Required actions:
1) In the forum thread about lump crab, which two dishes does bluezebra use extra large lump crab for?
2) Please continue the forum thread about lump crab, adding to it after its final post.

Page extract:
# What is "Lump Crab"



## shel (Dec 20, 2006)

Heard this term used several times ...??

Shel


----------



## bluezebra (May 19, 2007)

Lump crab is the extra large portions of meat that come out of a crab body. There are still other designations in Texas. Like extra large, lump crab. These come out of the main part of the body and there are very few of those areas on a blue crab. I've had extra large lump crab bigger than my knuckles. It's the sweetest and mildest part of the crab. We use those only for cocktails and also for crab cakes. 

My crab cakes are about 98% extra large lump crab and 2% other stuff. You must be extremely careful not to break it up while mixing or forming the cakes.

Other part of the crab is the back fin meat. Also the claw meat. I use these in cooked dishes like devil crab, or crab stuffing or in gumbos and soups like she crab soup etc.

The other thing to look CAREFULLY for is on the carton there will be a designation called "Pasteurized". If you read ANYWHERE on the label that it's pasteurized, then my opinion is...don't buy it. But second to that, don't pay the price for lump or extra large lump cuz it will taste like bull hockey. If it's pasteurized it's only worth using in a cooked dish with lots of spice which kinda defeats the purpose of using delicate tasting lump crab.


----------



## phatch (Mar 29, 2002)

One that you hit on the head with a stick? 

Sorry, I've been watching too much Pinky and the Brain with my Kids.

I think lump crab refers to cooked shelled crab meat still in chunks rather than broken up finely. You can buy crab like this in the fish case of most grocers. Pick through it for any shell fragments.

Phil


----------



## bluezebra (May 19, 2007)

phatch the stuff you get in super markets is pasteurized. See my note above re: pasteurization. ICK!

(we love pinky and the brain. dh calls me pinky.)


----------



## shel (Dec 20, 2006)

Thanks guys - I get the picture.

I don't buy "pateurized" seafood,nor do I buy seafood in supermarkets. The concept seems so strange to me. It's bad enough that I mostly have to buy pasteurized cheese and other dairy products <sigh> Another pet peeve of mine.

Material:
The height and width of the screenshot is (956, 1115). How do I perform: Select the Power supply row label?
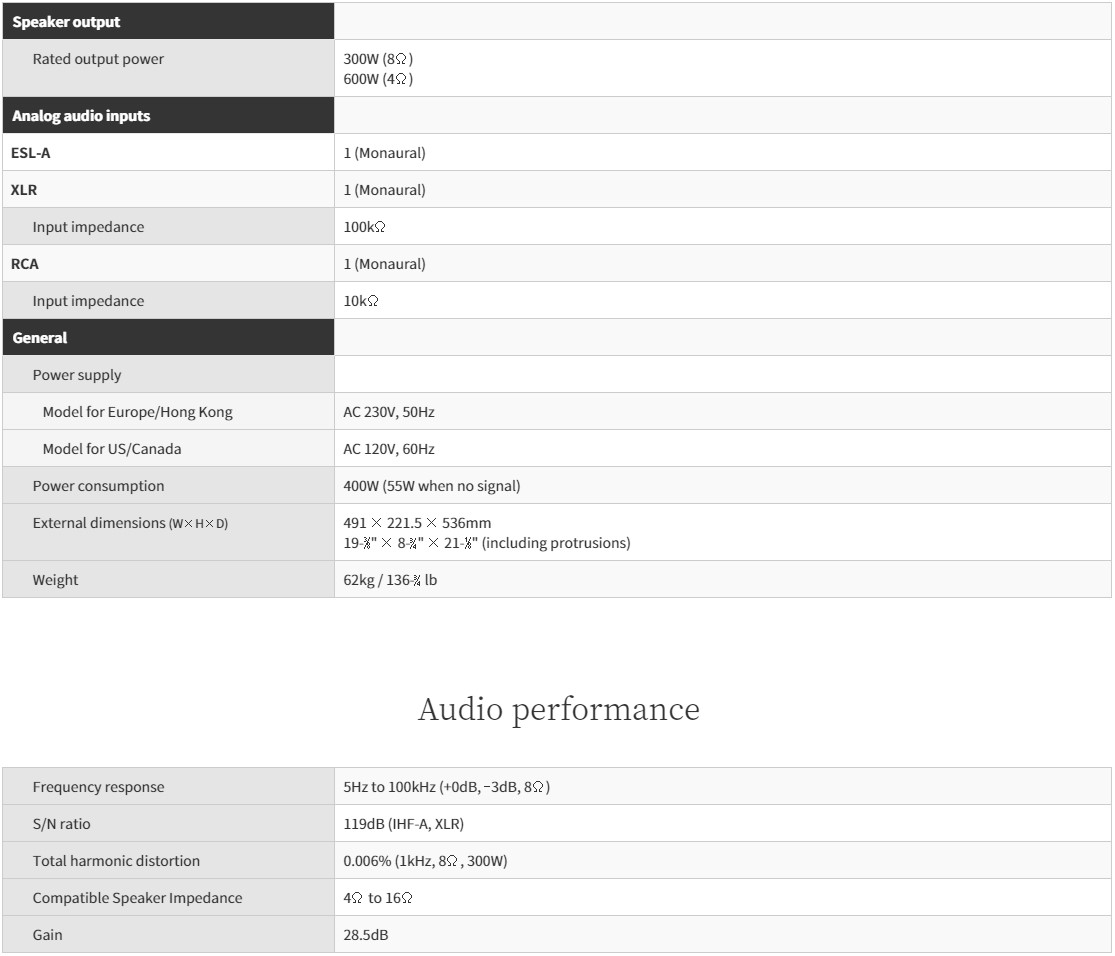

Results by task:
1) Cocktails and crab cakes.

2)
Shel


----------



## phatch (Mar 29, 2002)

Doesn't have to be. My grocer doesn't. But, yes, it is worth avoiding pasteurized.

Phil


----------



## kyheirloomer (Feb 1, 2007)

Actually, these terms are set by law. 

If you remove the top sell from a crab and clean out the entrails and stuff and then cut in in half so you can view a cross-section, what you'll see are a series of tubular compartpents containing the flesh. 

Those towards the back, near the swim fins, are small, and the meat is kind of broken up looking before you even remove it. That's the backfin meat. No matter how small a pick you use, it's almost impossible to recover that meat in one piece. 

As you move forward, the compartments get larger and the meat more cohesive. That's the lump. Extra large lump comes only from the very frontmost compartments, and the size of the piece determines if you can use that classification. Extra large lump is actually more prevelant now than it used to be because there's a minimum size on crabs, and, overall, larger ones are being harvested. 

Claw meat, obviously, comes from the claws, and is considered by most crab fanciers to be more grainy. As Blue Zebra notes, it's usually used only in cooked dishes. But not always. Some folks think a bowl of melted butter and a bowl full of crab claws is the cat's meow. And the claw meat makes a nice accent piece in soups and chowders. 

I think the objection to pastueurized crab is more theoretical than real. All crab you buy---whether "fresh" "pasteurized" or in cans or pouches already is cooked. Pasteurization just gives it a longer shelf life. And, for anyone who lives inland, that's pretty much the only way it's available.


----------



## shel (Dec 20, 2006)

Thanks for the lesson on lump crab.

Around these parts fresh crab is readily available, so I guess we're lucky. By fresh I mean live. A few of the fish mongers here will sell cooked crab, but they cook it themselves, and it's very fresh. I'm sure they don't pasteurize it. I only recently discovered that crab meat can be bought in cans. Never heard of crab in pouches. 

shel


----------



## bluezebra (May 19, 2007)

KY - Just an addition to your very thorough post. Maybe it's just in Houston, who knows...but there really is a difference between regular cooked crab and pasteurized even though they seem to mean the same thing.

Definite agreement that all crab you buy comes cooked. I've had this discussion over at the Epi site and here's my experience going back to earliest memories as a little girl. I can remember going down to the docks to buy crab, fish and shrimp as a 3 year old. *blush* lotta years there. That puts us during the '60s.

We would buy shrimp off the boats and they would give us the crab for free back then. But you could also buy picked crab that was just processed that day and picked by a group of very knowledgeable old women. These were sold in plain white containers with a big crab printed on the lid. They came in pints and this was the "gold". The extra large lump. You could also buy back fin meat and the claw meat (picked, that's the kind I was saying you use in dishes) and there was also the claws that could be bought to dip in butter. Good stuff! This was only crab without any preservatives. Maybe it's the preservatives I'm talking bout? Dunno. Tasted so fresh and sweet and no funny aftertaste or strong fishy/crabby taste about it.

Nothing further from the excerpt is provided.